Since the investigated architectures did not show a benefit over the LeNet-5
network,
we will use the latter with the adjusted parameters shown in the previous sections for the final
training and testing. The final training will be performed for 50 epochs.
# Parameters
initializer = 'TruncatedNormal'
optimizer = 'Adam'
learning_rate = 0.001
keep_prob = 0.5
batch_size = 128
epochs = 50
tf.reset_default_graph()
lenet = Model('LeNet-5_Final')
lenet.compile(layers=lenet5_single_channel,
initializer=initializer,
activate_dropout=True)
loss, train_acc, valid_acc = lenet.train(
train_data=(preprocess(x_train), y_train),
valid_data=(preprocess(x_valid), y_valid),
optimizer=optimizer,
learning_rate=learning_rate,
keep_prob=keep_prob,
epochs=epochs,
batch_size=batch_size,
save=True)
collector = Collector()
collector.collect(lenet, loss, train_acc, valid_acc)
plot_pipeline("LeNet-5_Final", collector)
tf.reset_default_graph()
with tf.Session(config=config) as session:
lenet = Model()
lenet.restore(checkpoint="models/LeNet-5_Final.ckpt-47")
acc = lenet.evaluate(preprocess(x_test), y_test)
print(f"Accuracy: {acc:.4f}")
Accuracy: 0.9583
The evalution of the unseen test set leads to an accuracy of 95.83%.
Now let's see how the network performs on traffic sign images gathered from in the internet.
# Predict new test images
tf.reset_default_graph()
with tf.Session(config=config) as session:
lenet = Model()
lenet.restore(checkpoint="models/LeNet-5_Final.ckpt-47")
acc = lenet.evaluate(preprocess(x_test_new), y_test_new)
print(f"\nAccuracy on new test signs: {acc * 100:.2f}%\n")
top_k_probs, top_k_preds = lenet.predict( preprocess(x_test_new), k=3)
plot_predictions(x_test_new, y_test_new, top_k_probs, top_k_preds, sign_names)
Accuracy on new test signs: 70.45%
The accuracy is quite low compared to the original test set, since some of the images were chosen to be edge cases and to challenge the network.
- In some cases the network is able to correctly predict partly occluded or polluted signs.
- The network does a good job if the signs are centered, viewed from the front and do fill a major part of the area.
- It has its problems with signs that are located outside of the center, viewed from a perspective or are far away.

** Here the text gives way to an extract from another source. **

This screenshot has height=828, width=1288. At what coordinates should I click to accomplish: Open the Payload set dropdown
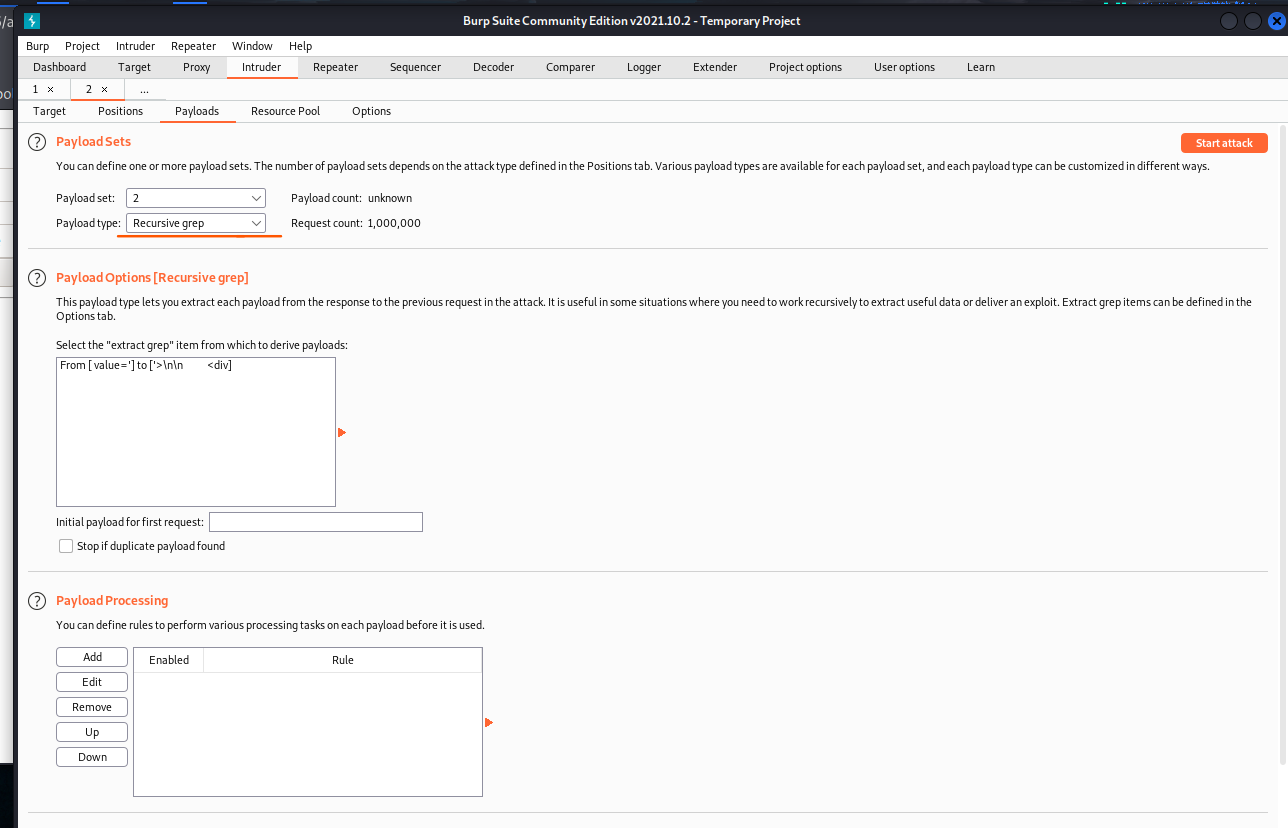pos(196,198)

- The latter problem could be reduced by extending the training data with augmented data.
- As can be seen by the miss prediction of the traffic signals sign, the network could enventually benefit from color information. The pipeline chosen in this project uses a colorless input. Seeing only gray the traffic lights share great similarity with the general caution sign.
- The last two stop signs were taken from the paper Robust Physical-World Attacks on Deep Learning Visual Classification which handles the vulnerablity of neural networks to small-magnitude perturbations added to the input. The network poorly falls on one of these examples.
- Although the network shows its uncertainty with the unknown images, a plausibility check using additional available information could lead to a greater robustness of the predictions.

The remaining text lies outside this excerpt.